- What you need to do
Write back every entry exactly as it reads, with the pictures left behind.

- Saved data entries
[Start of Attachment]
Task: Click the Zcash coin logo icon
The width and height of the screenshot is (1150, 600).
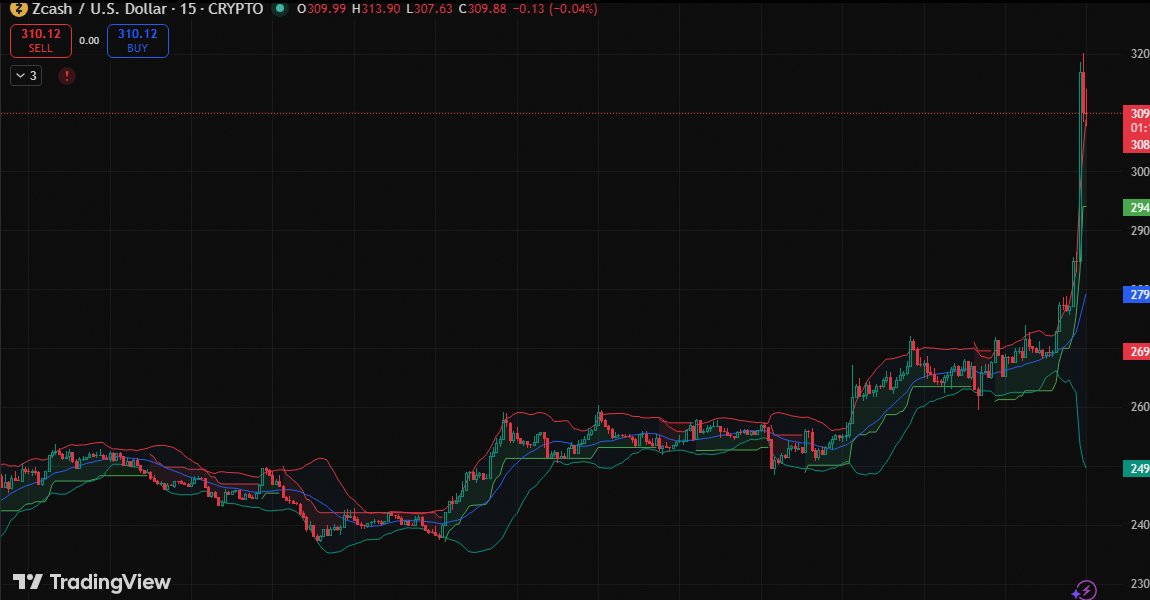Action: tap(15, 9)
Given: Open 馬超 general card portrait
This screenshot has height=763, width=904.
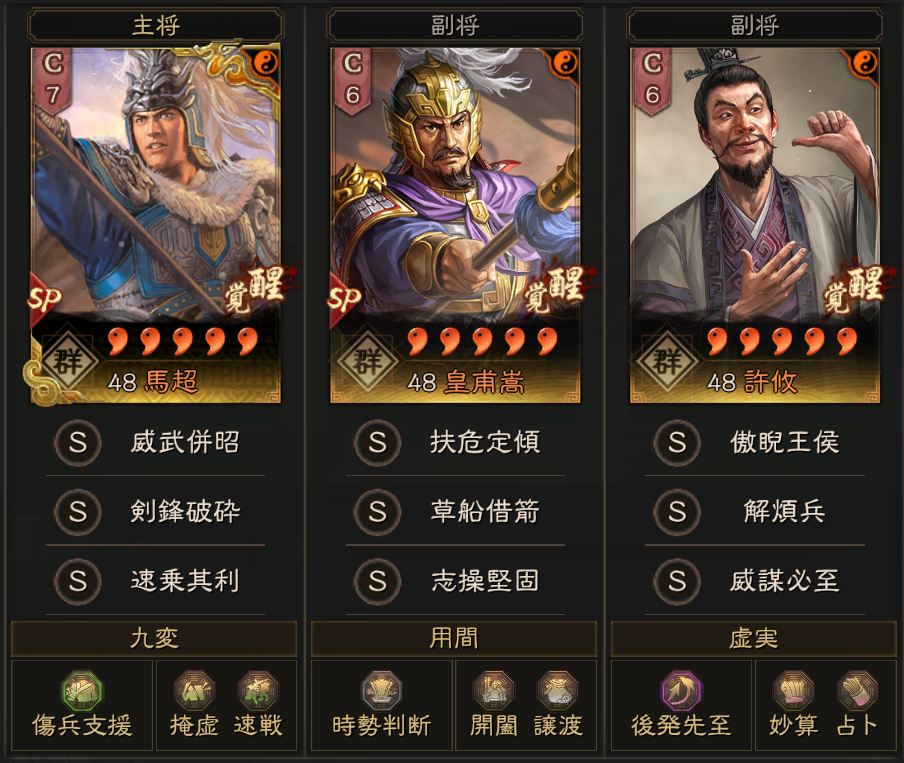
[End of Attachment]
- Finished task
Task: Click the Zcash coin logo icon
The width and height of the screenshot is (1150, 600).
Action: tap(15, 9)
Given: Open 馬超 general card portrait
This screenshot has height=763, width=904.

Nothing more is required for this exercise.